● **TUGAS DAN LATIHAN**:
a) Salin kutipan halaman tentang peraturan perundang-undangan secara persis, mulai dari "3. Peraturan Pemerintah" sampai dengan "yang hendak dicapai.", termasuk kedua bagian tersebut.
b) Lanjutkan teks tentang peraturan perundang-undangan dari titik akhirnya.

● **KUTIPAN HALAMAN**:
==*==
TAP MPR Nomor III/MPR/2000 diatas melalui Undang-Undang Nomor 10 Tahun 2004 tentang pembentukan peraturan perundang-undangan mengalami perubahan lagi. Menurut UU No. 10 tahun 2004 jenis dan hirarki peraturan perundang-undangan sebagai berikut:
1. Undang-Undang Dasar Negara Republik Indonesia1945
2. Undang-Undang/Peraturan Pemerintah Pengganti Undang-Undang (Perpu).
3. Peraturan Pemerintah
4. Peraturan Presiden
5. Peraturan Daerah.
6. Peraturan Daerah sebagaimana dimaksud diatas meliputi:
1) Peraturan Daerah Provinsi dibuat oleh Dewan Perwakilan Rakyat Daerah Provinsi bersama Gubernur.
2) Peraturan Daerah Kabupaten atau Kota dibuat oleh Dewan Perwakilan Rakyat Daerah
3) Kabupaten atau Kota bersama Bupati atau Walikota
4) Peraturan Desa/Peraturan yang setingkat dengan itu, dibuat oleh Badan Perwakilan Desa atau nama lainnya bersama dengan Kepala Desa atau nama lainnya.
C. Tujuan Berbagai Jenis Perundang-Undangan
Yang dimaksud dengan “kejelasan tujuan” adalah bahwa setiap pembentukan peraturan perundang-undangan harus mempunyai tujuan yang jelas yang hendak dicapai.
a) Kelembagaan atau organ pembentuk yang tepat
Yang dimaksud dengan asas “kelembagaan atau organ pembentuk yang tepat” adalah bahwa setiap jenis Peraturan Perundang-undangan harus dibuat oleh lembaga/pejabat pembentuk peraturan perundang-undangan yang berwenangPeraturan perundang-undangan tersebut dapat dibatalkan atau batal demi hukum, bila dibuat oleh lembaga/pejabat yang tidak berwenang.
==*==
● **ENTRI DATA**:
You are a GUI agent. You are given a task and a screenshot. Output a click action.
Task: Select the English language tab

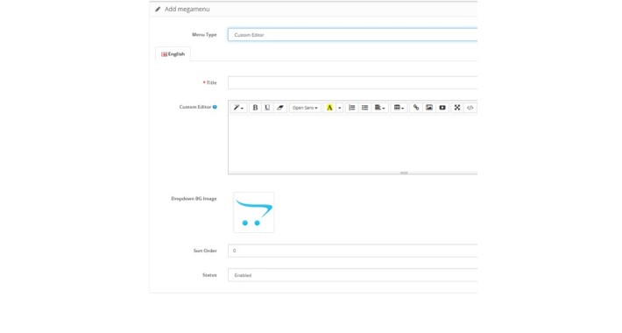[173, 54]
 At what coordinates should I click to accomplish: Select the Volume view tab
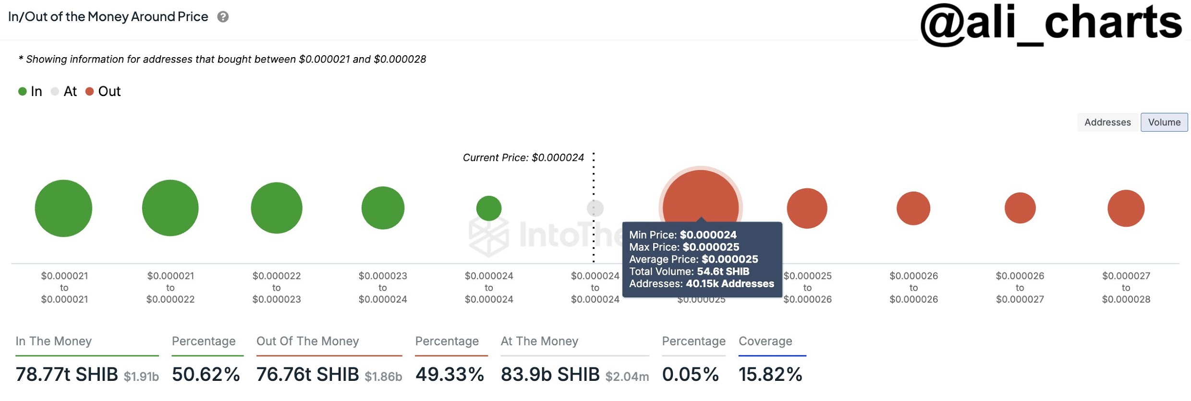click(1164, 122)
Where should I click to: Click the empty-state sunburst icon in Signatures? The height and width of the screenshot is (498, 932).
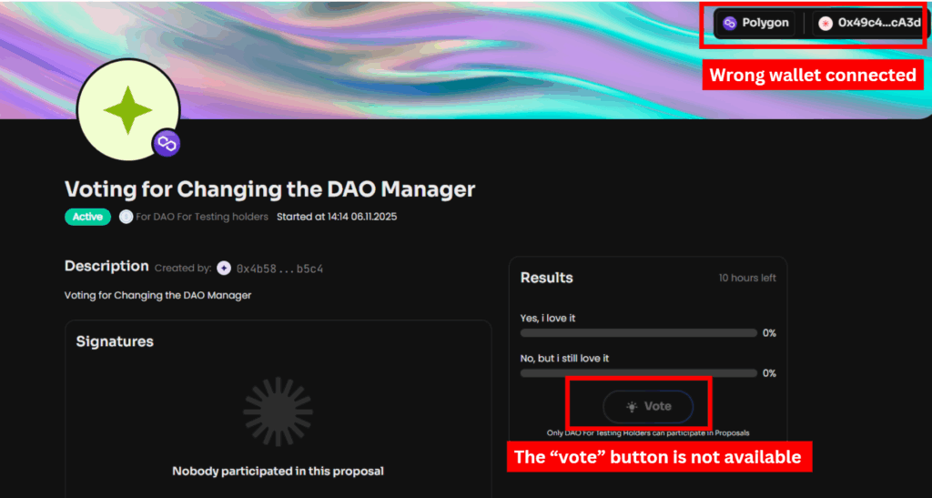pyautogui.click(x=278, y=412)
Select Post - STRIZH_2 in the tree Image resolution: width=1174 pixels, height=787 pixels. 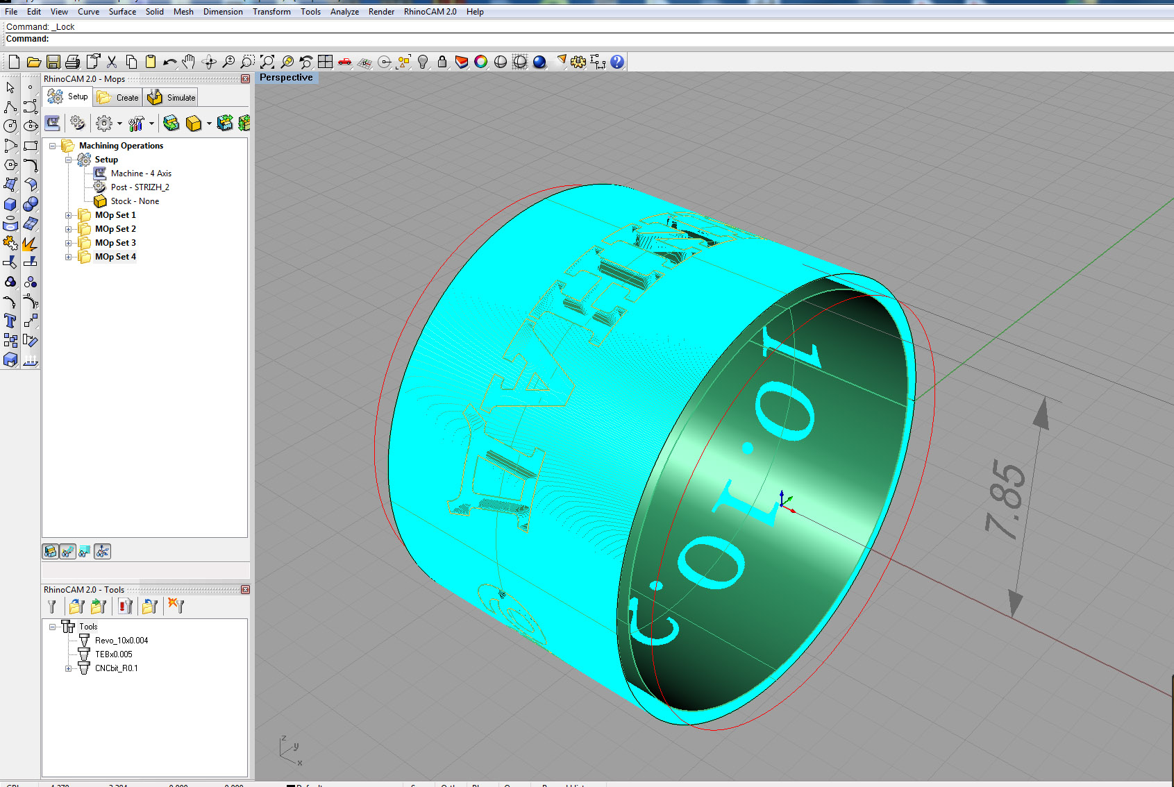pos(140,187)
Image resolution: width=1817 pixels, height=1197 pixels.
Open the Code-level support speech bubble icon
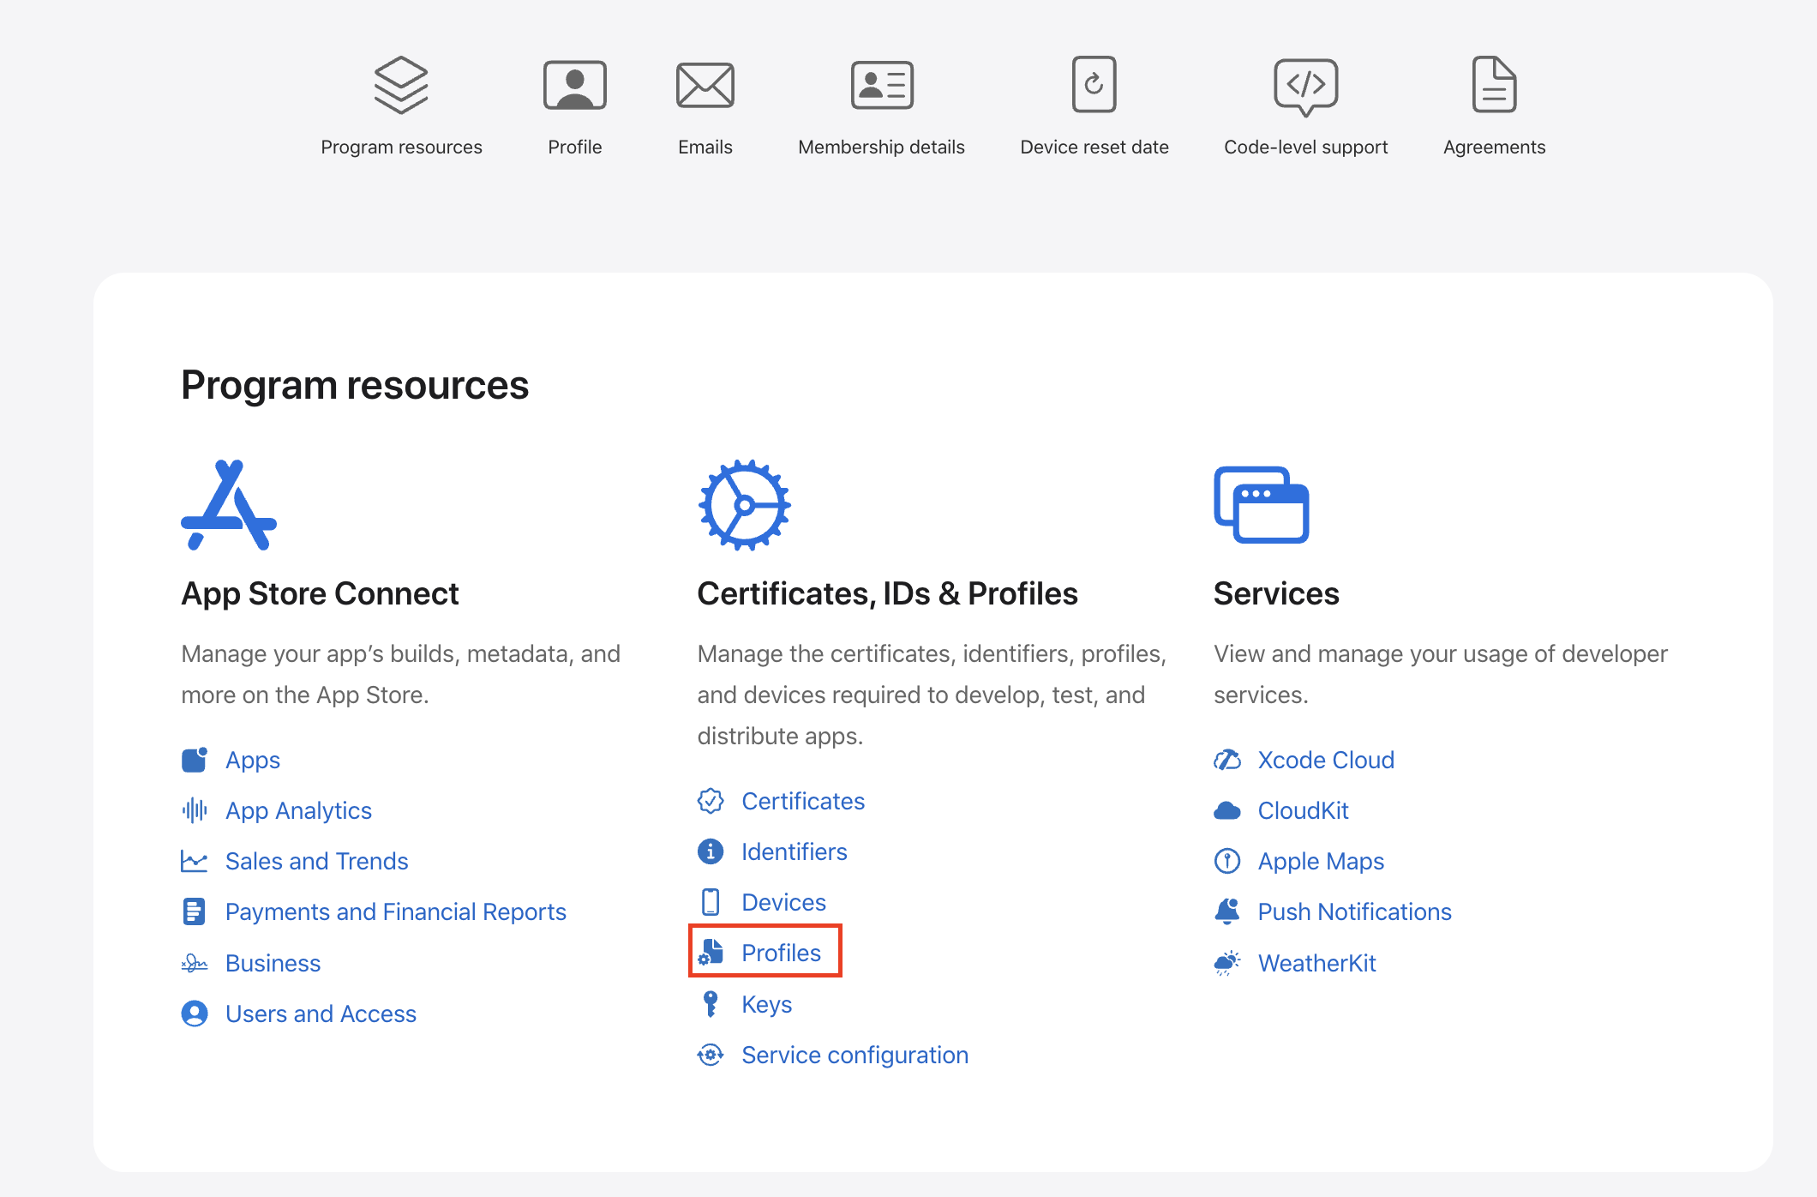tap(1305, 85)
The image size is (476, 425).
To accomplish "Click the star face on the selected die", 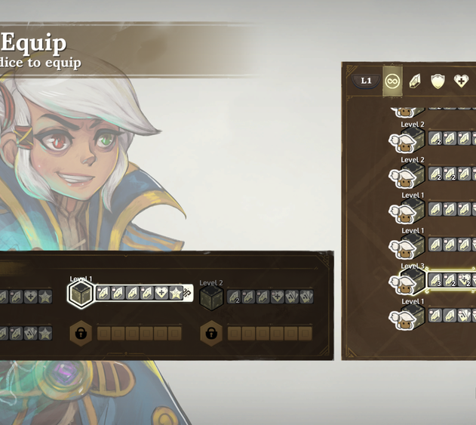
==*==
● **JAWABAN PER TUGAS**:
a)
3. Peraturan Pemerintah
4. Peraturan Presiden
5. Peraturan Daerah.
6. Peraturan Daerah sebagaimana dimaksud diatas meliputi:
1) Peraturan Daerah Provinsi dibuat oleh Dewan Perwakilan Rakyat Daerah Provinsi bersama Gubernur.
2) Peraturan Daerah Kabupaten atau Kota dibuat oleh Dewan Perwakilan Rakyat Daerah
3) Kabupaten atau Kota bersama Bupati atau Walikota
4) Peraturan Desa/Peraturan yang setingkat dengan itu, dibuat oleh Badan Perwakilan Desa atau nama lainnya bersama dengan Kepala Desa atau nama lainnya.
C. Tujuan Berbagai Jenis Perundang-Undangan
Yang dimaksud dengan “kejelasan tujuan” adalah bahwa setiap pembentukan peraturan perundang-undangan harus mempunyai tujuan yang jelas yang hendak dicapai.

b)
b) Kesesuaian antara jenis dan materi muatan
Asas “kesesuaian antara jenis dan materi muatan” adalah bahwa dalam pembentukan peraturan perundangan-undangan harus benar-benar memerhatikan materi muatan yang tepat dengan jenis peraturan perundang-undangannya.
c) Dapat dilaksanakan
Asas “dapat dilaksanakan” adalah bahwa setiap pembentukan peraturan perundang-undangan harus memperhitungkan efektivitas Peraturan Perundang-undangan di dalam masyarakat, baik secara filosofis, yuridis maupun sosiologis.
d) Kedayagunaan dan kehasilgunaan
Asas “kedayagunaan dan kehasilgunaan” adalah bahwa setiap Peraturan Perundang-undangan dibuat karena memang benar-benar dibutuhkan dan bermanfaat dalam mengatur kehidupan bermasyarakat, berbangsa dan bernegara.
e) Kejelasan rumusan
Asas “kejelasan rumusan” yaitu bahwa setiap peraturan Perundang-undangan harus memenuhi persyaratan teknis penyusunan peraturan perundang-undangan, sistematika, dan pilihan kata atau terminologi, serta bahasa hukumnya jelas dan mudah dimengerti, sehingga tidak menimbulkan interpretasi dalam pelaksanaannya.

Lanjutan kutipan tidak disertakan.